_EXERCISE TASK A_:
Can you give, as a numbered list with blank lines left out, the part of the listing that opens with the line containing "Identify the location" and runs through the end of the listing, leaving the pictures out?

_QUOTED TEXT_:
────────────────────

Created attachment 358434 [details] lslk, ps aux and 3 log files zipped files incl: lslk, ps aux and 3 log files each of which show the problem at rotation and thereafter. Thanks. Ian
Thanks for logs. Now we saw where it failed but we have no clue why. Could you try: strace -o logfile -p <pid-of-locked-anacron>
You could also try to obtain a backtrace from the hang process with gdb to see the exact place where the hang process is waiting. Use 'gdb anacron <pid-of-the-hang-anacron>' and command bt full for that and please install anacron-debuginfo and glibc-debuginfo packages before that.
I will try this later. New kernel and reboot has undone the environment. I will post later.

────────────────────

_PROVIDED MATERIAL_:
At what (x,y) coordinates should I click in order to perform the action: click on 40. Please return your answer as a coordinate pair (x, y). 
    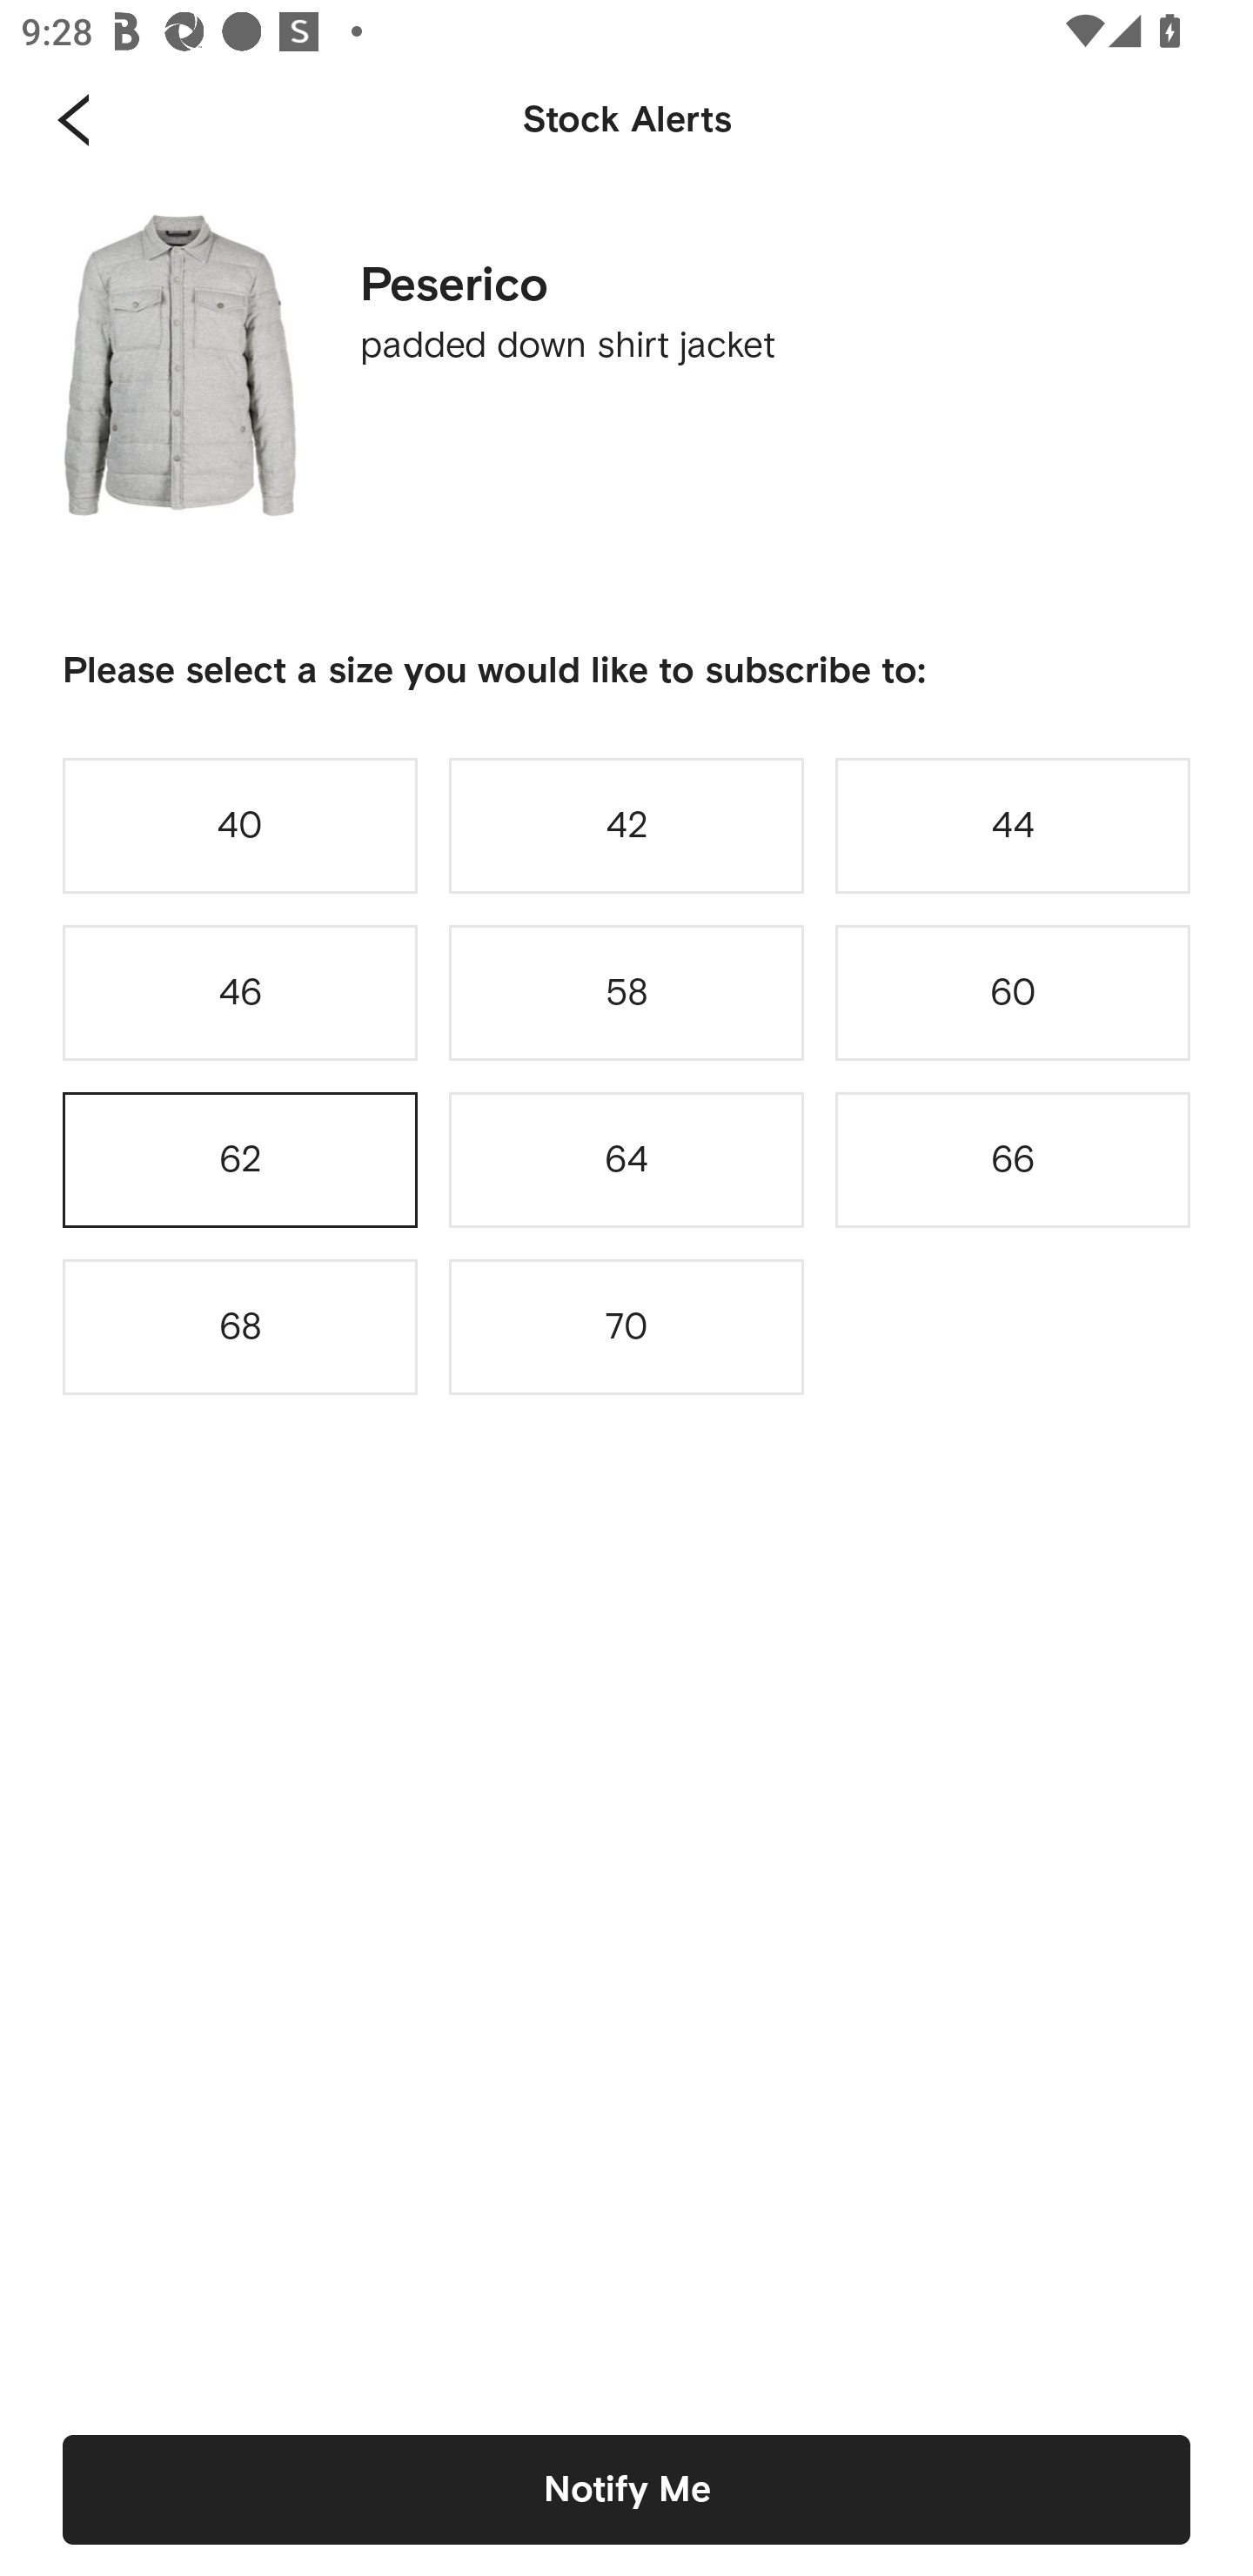
    Looking at the image, I should click on (240, 825).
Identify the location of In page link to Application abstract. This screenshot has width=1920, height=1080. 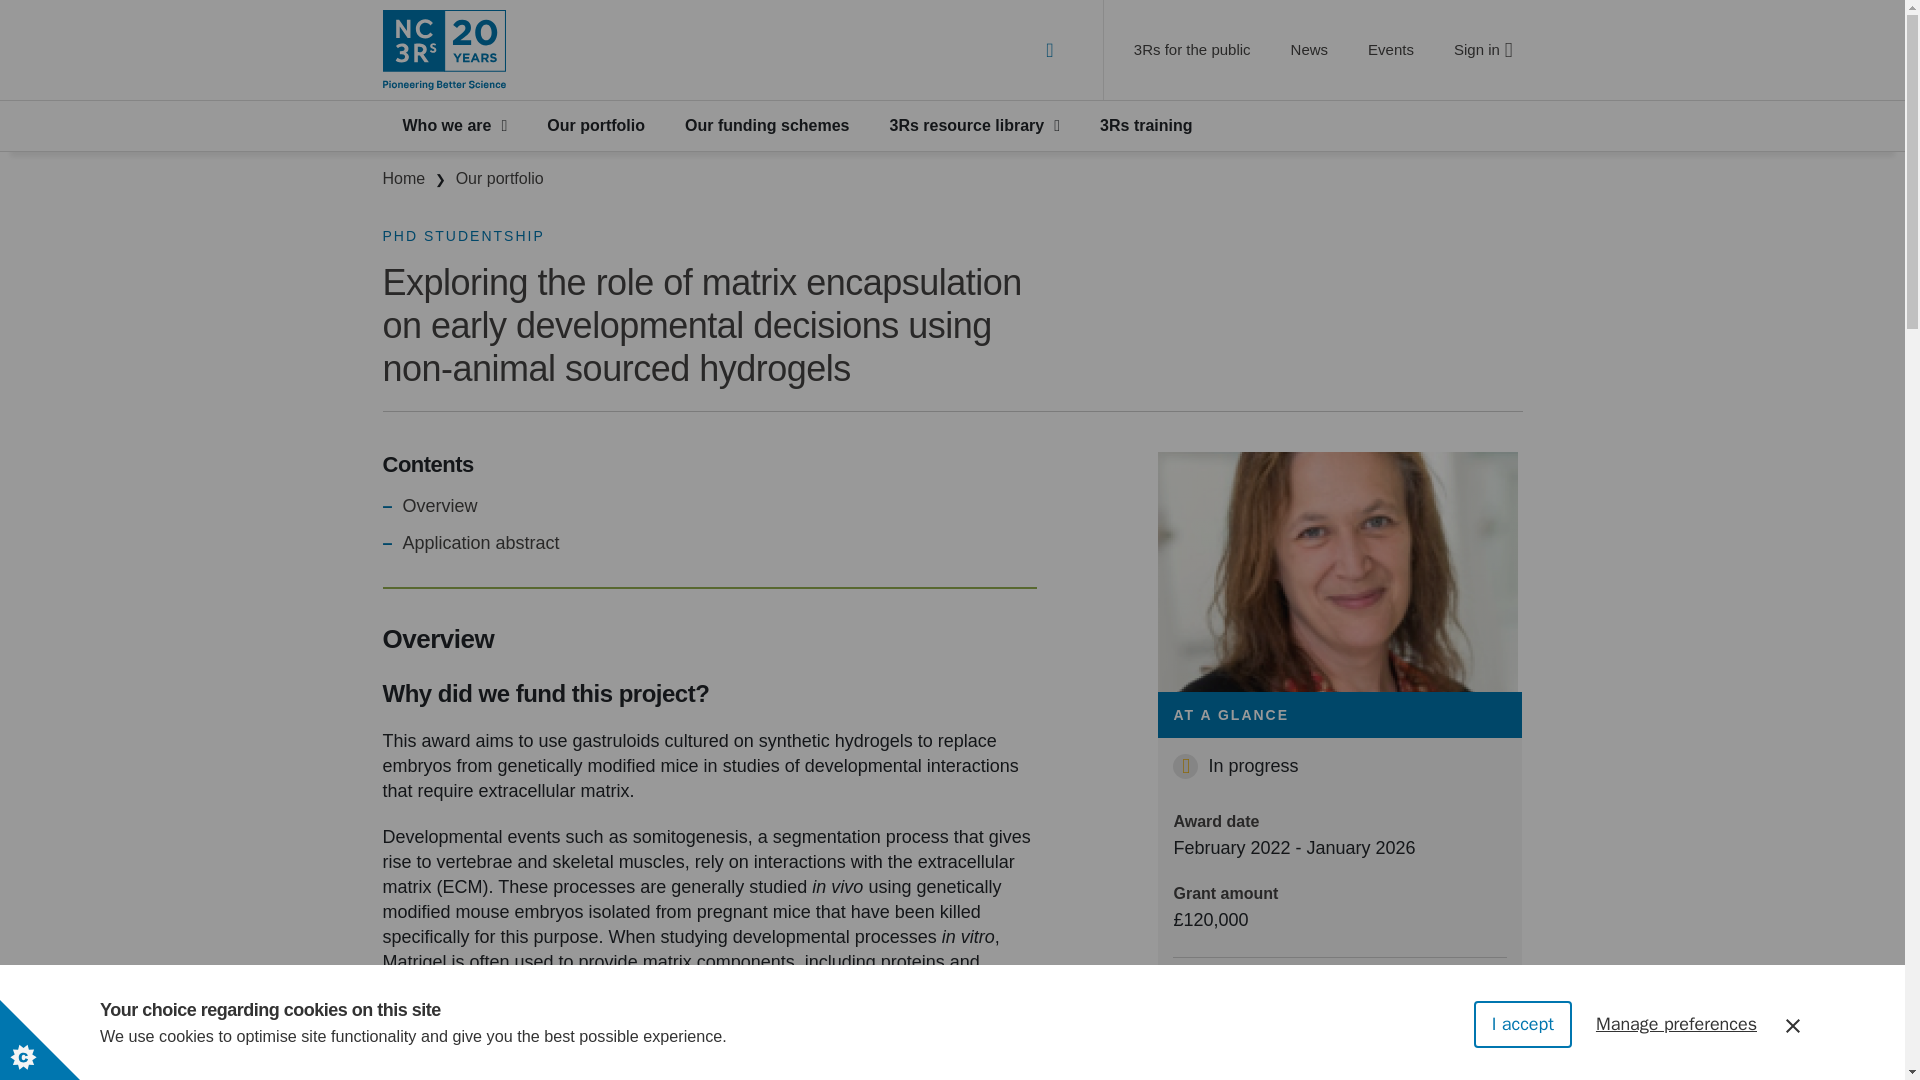
(482, 544).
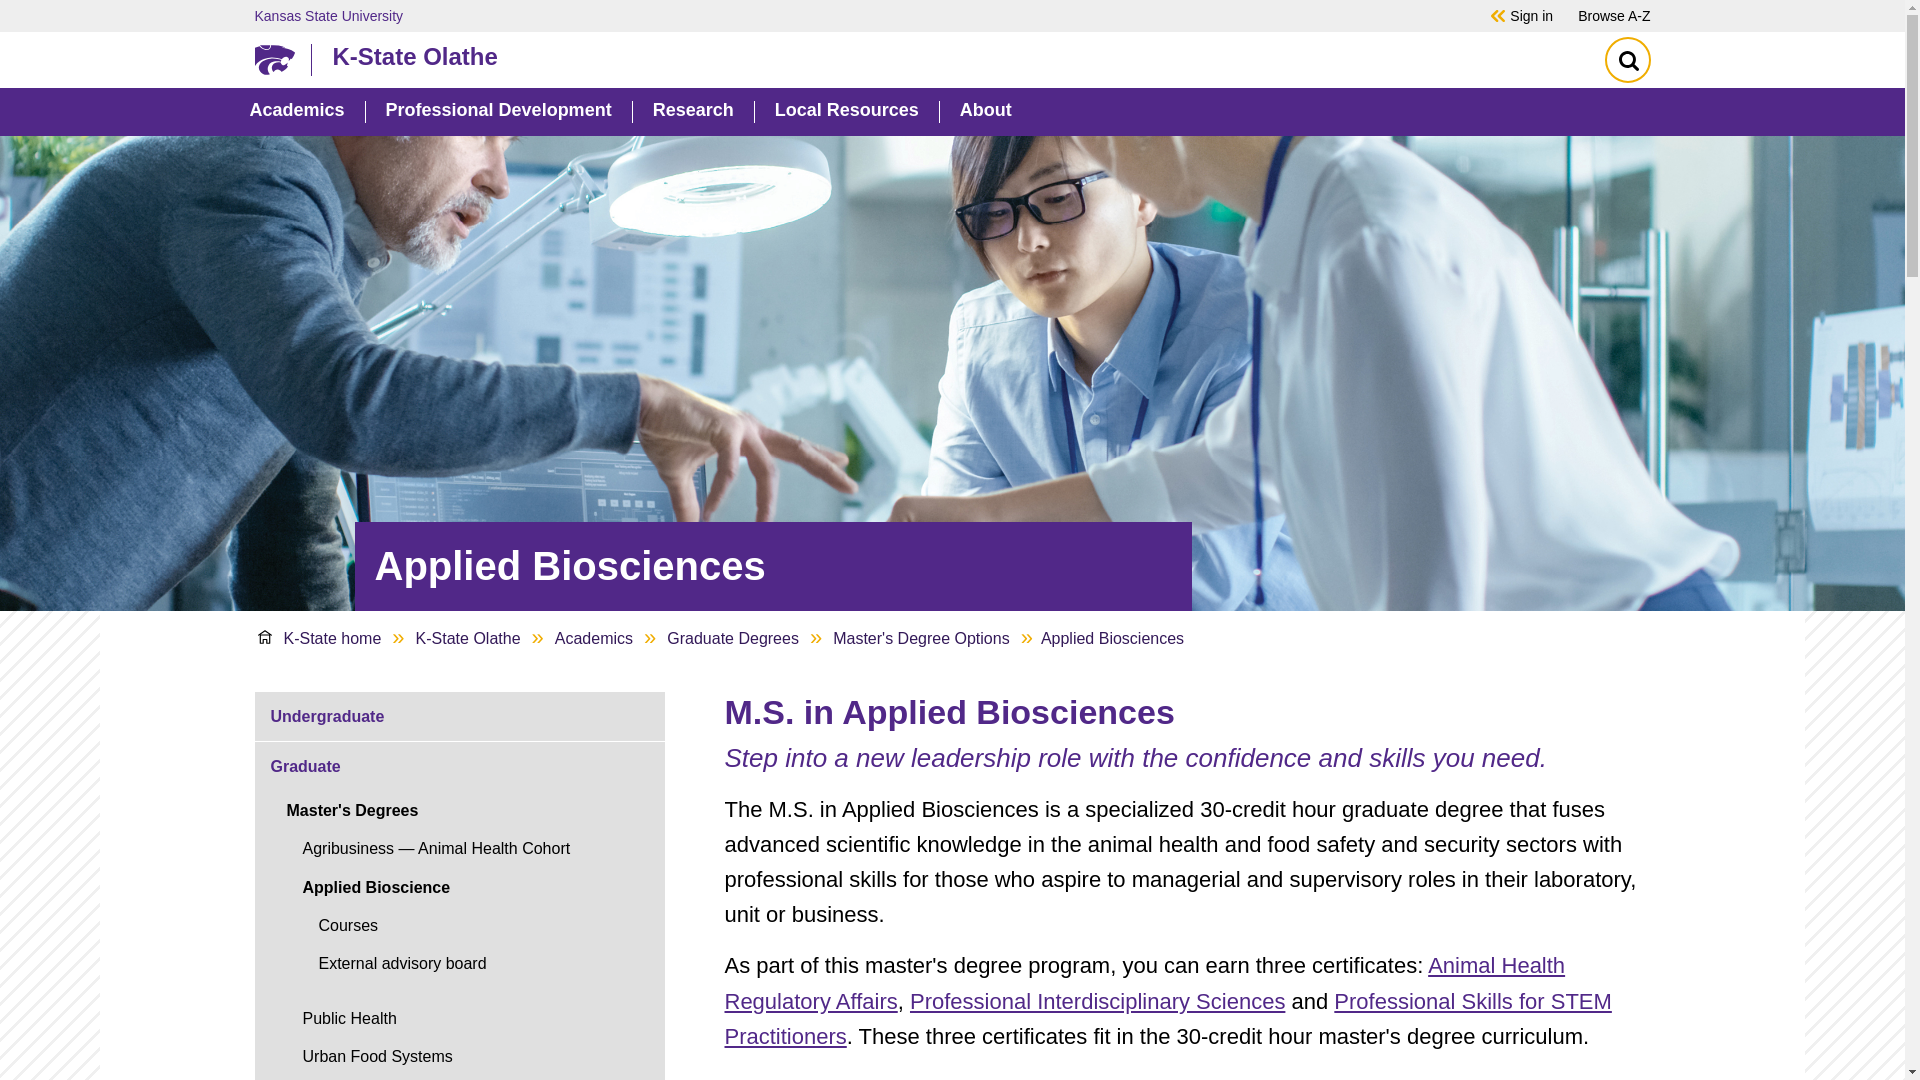 This screenshot has width=1920, height=1080. Describe the element at coordinates (692, 112) in the screenshot. I see `Research` at that location.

────────────────────

_EXERCISE TASK B_:
Write out the part of the anacron thread that opens with the words "Created attachment 358434" and closes with "will post later.".

_EXERCISE RESULT A_:
1. Identify the location of In page link to Application abstract. This screenshot has width=1920, height=1080. 
2. (482, 544).
3.  This screenshot has width=1920, height=1080. Describe the element at coordinates (692, 112) in the screenshot. I see `Research` at that location.

_EXERCISE RESULT B_:
Created attachment 358434 [details] lslk, ps aux and 3 log files zipped files incl: lslk, ps aux and 3 log files each of which show the problem at rotation and thereafter. Thanks. Ian
Thanks for logs. Now we saw where it failed but we have no clue why. Could you try: strace -o logfile -p <pid-of-locked-anacron>
You could also try to obtain a backtrace from the hang process with gdb to see the exact place where the hang process is waiting. Use 'gdb anacron <pid-of-the-hang-anacron>' and command bt full for that and please install anacron-debuginfo and glibc-debuginfo packages before that.
I will try this later. New kernel and reboot has undone the environment. I will post later.